If you’re looking for research along these directions, Melanie Mitchell at the Santa Fe institute explores these areas. There are better references from her, but this is what came to mind https://medium.com/p/can-a-computer-ever-learn-to-talk-cf47d....

famouswaffles · on April 11, 2023

LLMs can simulate inner voices pretty well. The way they've handled memory here isn't actually necessary and there are a number of agentic gpt papers out to show that (reflexion, self-refine etc) I can see why they did it though (helps a lot for control/observation)

crooked-v · on April 11, 2023

> The way they've handled memory here isn't actually necessary

I'm curious if there are other methods you can point at that would handle arbitrarily long sets of 'memories' in an effective way. The use of embeddings and vector searches here seems like a way to sidestep that that's both powerful and easy to understand, and easy to generalize into multi-level referencing if there's enough space in the context window.

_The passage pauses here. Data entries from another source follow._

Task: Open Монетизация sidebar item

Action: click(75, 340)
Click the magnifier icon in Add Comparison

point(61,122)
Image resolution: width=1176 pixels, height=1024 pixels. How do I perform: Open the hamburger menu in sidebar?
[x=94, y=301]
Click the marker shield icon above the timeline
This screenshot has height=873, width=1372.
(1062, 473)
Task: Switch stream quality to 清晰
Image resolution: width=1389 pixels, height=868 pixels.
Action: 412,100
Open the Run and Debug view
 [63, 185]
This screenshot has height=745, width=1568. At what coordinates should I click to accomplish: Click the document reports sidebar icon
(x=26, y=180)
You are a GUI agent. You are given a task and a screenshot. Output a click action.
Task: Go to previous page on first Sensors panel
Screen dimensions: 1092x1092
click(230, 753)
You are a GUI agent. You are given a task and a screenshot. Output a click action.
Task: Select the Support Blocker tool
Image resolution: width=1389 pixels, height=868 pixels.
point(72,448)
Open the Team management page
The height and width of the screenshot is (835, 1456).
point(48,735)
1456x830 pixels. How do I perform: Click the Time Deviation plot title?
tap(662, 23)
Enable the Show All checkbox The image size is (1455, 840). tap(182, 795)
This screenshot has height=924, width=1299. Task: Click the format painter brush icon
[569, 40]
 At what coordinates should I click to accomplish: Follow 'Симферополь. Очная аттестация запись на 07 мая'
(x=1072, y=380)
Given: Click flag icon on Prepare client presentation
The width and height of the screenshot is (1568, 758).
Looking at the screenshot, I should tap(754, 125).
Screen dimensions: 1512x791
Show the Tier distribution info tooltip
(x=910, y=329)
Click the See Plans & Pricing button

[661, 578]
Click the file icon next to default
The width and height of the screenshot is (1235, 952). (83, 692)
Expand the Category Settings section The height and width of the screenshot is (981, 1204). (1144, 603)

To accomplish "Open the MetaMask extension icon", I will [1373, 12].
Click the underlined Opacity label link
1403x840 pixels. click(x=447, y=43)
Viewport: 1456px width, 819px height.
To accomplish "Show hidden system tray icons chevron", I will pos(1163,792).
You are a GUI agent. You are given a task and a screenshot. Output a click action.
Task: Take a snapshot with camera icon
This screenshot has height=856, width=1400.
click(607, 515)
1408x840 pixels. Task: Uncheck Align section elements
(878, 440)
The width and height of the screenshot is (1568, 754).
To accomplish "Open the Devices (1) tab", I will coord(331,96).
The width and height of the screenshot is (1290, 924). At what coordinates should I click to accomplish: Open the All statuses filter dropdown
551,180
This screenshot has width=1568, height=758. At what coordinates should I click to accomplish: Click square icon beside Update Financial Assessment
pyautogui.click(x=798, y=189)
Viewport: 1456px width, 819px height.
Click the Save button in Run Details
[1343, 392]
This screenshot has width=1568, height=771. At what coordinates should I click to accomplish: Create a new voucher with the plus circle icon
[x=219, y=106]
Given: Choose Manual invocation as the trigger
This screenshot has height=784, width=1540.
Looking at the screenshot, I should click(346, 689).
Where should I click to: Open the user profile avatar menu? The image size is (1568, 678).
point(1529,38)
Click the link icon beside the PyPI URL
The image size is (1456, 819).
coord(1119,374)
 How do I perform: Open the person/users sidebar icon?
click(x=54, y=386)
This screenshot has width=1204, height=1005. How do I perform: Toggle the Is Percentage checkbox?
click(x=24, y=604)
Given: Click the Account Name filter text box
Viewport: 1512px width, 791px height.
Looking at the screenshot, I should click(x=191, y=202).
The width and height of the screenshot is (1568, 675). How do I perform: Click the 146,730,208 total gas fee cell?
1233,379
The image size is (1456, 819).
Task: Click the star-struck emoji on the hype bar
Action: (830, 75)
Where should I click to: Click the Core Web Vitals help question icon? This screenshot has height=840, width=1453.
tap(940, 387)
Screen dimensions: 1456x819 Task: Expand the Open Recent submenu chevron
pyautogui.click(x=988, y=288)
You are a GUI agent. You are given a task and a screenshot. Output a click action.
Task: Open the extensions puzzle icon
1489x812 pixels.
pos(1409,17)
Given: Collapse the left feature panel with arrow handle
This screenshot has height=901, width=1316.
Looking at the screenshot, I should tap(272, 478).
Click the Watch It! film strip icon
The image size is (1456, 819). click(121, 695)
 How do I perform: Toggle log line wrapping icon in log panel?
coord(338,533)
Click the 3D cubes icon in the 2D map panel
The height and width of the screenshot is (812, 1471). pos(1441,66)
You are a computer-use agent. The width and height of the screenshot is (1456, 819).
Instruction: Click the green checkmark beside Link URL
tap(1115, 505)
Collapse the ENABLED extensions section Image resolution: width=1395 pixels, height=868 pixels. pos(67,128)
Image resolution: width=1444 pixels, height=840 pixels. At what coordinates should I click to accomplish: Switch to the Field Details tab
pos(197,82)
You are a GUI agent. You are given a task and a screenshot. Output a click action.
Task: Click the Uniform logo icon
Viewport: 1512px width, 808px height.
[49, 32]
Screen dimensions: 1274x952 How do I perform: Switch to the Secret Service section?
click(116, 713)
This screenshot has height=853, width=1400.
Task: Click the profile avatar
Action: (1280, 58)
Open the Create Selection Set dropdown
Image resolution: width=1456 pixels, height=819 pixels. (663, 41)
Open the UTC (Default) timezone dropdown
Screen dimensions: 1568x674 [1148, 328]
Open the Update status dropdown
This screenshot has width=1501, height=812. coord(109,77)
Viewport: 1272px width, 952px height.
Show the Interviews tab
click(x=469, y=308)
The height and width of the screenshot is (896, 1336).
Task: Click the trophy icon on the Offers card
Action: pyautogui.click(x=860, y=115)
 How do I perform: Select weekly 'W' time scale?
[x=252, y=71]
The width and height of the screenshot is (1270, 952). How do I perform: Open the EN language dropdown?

famouswaffles · on April 11, 2023

Every method so far basically uses embeddings and vector searches. what i mean is how the LLM processes/uses that information doesn't need to be this handholdy.

frozenlettuce · on April 11, 2023

I guess that we could hook those AIs into a first person GTA 5 and see what happens. Every second take a screenshot, feed into facebookresearch/segment-anything, describe the scene to chat gpt, receive input, repeat.

barking_biscuit · on April 11, 2023

Someone needs to start a Twitch account or YouTube channel focused around getting AI to play games like this through things like AutoGPT and Jarvis and just see what the hell it gets up to, what the failure modes are, and if it can succeed etc.

abrichr · on April 11, 2023

This is known as "embodied cognition". Current approaches involve collecting data that an agent (e.g. humanoid robot) experiences (e.g. video, audio, joint positions/accelerations), and/or generating such data in simulation.

See e.g. https://sanctuary.ai

goldenkey · on April 11, 2023

It's already multimodal, as entropy is... entropy. In sound, vision, touch and more, the essence of universal symmetry and laws get through such that the AI can generalize across information patterns, not specifically text -- think of it as input instead.

Try prompts like: https://news.ycombinator.com/item?id=35510705

Encode sounds, images, etc in low resolution, and the LLM will be able to describe directions, points in time in the song, etc.

These LLM can spit out an ASCII image of text, or a different language, or code, etc. They understand representation versus an object.